Collected data entries:

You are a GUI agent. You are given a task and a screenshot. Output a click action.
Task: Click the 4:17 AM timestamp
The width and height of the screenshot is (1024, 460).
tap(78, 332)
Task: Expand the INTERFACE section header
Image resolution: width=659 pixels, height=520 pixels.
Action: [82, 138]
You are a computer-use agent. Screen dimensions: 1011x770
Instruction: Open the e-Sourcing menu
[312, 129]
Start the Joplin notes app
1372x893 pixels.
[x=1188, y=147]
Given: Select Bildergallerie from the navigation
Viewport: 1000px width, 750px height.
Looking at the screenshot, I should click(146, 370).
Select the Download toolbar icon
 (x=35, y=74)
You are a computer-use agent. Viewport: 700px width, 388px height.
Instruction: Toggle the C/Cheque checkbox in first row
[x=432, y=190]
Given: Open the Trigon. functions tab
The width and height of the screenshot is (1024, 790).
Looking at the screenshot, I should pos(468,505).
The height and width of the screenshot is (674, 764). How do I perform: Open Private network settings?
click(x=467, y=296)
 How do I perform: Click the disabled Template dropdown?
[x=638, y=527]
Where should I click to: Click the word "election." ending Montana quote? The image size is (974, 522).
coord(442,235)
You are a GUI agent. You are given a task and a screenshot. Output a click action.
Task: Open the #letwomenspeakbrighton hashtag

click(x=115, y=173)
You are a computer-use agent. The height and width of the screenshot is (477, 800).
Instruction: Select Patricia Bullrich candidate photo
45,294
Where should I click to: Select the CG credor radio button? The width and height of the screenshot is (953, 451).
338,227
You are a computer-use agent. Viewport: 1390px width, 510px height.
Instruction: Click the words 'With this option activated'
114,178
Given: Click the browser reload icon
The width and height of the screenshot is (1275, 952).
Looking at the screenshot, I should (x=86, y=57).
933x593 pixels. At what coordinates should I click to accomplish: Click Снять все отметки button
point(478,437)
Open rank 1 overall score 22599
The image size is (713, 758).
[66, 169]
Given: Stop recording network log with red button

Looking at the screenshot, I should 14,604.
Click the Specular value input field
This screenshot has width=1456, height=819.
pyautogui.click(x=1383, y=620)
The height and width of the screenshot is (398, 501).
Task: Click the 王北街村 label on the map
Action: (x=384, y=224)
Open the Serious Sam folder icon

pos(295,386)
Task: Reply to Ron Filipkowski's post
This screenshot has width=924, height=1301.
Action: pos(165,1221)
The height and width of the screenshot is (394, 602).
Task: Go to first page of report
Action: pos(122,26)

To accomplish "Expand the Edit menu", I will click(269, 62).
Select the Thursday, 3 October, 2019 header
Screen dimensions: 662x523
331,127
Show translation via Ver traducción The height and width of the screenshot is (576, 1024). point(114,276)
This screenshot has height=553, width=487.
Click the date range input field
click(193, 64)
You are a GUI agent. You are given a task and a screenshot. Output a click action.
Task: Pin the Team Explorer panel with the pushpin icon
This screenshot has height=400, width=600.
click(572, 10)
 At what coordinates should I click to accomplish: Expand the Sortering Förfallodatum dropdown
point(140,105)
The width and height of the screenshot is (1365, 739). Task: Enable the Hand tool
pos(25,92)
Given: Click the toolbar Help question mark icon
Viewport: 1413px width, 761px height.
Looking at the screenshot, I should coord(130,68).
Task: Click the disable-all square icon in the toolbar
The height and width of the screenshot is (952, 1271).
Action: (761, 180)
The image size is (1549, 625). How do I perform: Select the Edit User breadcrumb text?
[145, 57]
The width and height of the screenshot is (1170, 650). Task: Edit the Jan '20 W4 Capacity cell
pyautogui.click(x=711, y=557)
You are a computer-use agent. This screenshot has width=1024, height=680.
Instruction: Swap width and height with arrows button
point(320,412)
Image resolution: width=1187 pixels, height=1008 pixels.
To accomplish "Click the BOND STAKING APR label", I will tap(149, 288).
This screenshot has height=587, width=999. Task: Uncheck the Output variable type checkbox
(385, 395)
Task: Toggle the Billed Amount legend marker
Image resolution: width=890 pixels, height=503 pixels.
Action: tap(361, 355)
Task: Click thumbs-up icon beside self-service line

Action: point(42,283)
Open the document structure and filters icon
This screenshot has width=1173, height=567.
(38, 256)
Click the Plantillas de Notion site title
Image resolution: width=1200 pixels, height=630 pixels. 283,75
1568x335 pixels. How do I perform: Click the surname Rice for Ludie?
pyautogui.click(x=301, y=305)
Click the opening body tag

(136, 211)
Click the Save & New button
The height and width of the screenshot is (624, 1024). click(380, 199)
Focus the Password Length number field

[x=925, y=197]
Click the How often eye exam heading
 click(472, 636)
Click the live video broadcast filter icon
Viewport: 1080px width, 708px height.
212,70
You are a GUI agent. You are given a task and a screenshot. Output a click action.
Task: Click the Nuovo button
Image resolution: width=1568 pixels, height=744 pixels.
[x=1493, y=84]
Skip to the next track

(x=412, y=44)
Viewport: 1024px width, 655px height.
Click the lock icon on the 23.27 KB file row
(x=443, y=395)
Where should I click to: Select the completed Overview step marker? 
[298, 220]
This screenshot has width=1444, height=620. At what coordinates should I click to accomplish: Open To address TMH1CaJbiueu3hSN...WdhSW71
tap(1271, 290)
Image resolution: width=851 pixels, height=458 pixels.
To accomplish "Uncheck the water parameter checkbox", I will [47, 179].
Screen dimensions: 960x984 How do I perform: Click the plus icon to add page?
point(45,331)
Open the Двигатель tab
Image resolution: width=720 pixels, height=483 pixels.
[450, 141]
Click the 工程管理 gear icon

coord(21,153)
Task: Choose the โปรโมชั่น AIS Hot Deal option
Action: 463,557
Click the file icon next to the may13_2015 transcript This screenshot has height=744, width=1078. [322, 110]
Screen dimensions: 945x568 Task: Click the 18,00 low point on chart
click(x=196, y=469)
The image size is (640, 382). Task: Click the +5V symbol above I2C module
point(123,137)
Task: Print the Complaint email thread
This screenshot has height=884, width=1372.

* What this task involves
Looking at the data above, write out exactly the lines that start at the one containing "The image size is (1549, 625)." and end at the one containing "You are a computer-use agent. This"; include both and nothing beyond.

* Reply to the exercise
The image size is (1549, 625). How do I perform: Select the Edit User breadcrumb text?
[145, 57]
The width and height of the screenshot is (1170, 650). Task: Edit the Jan '20 W4 Capacity cell
pyautogui.click(x=711, y=557)
You are a computer-use agent. This screenshot has width=1024, height=680.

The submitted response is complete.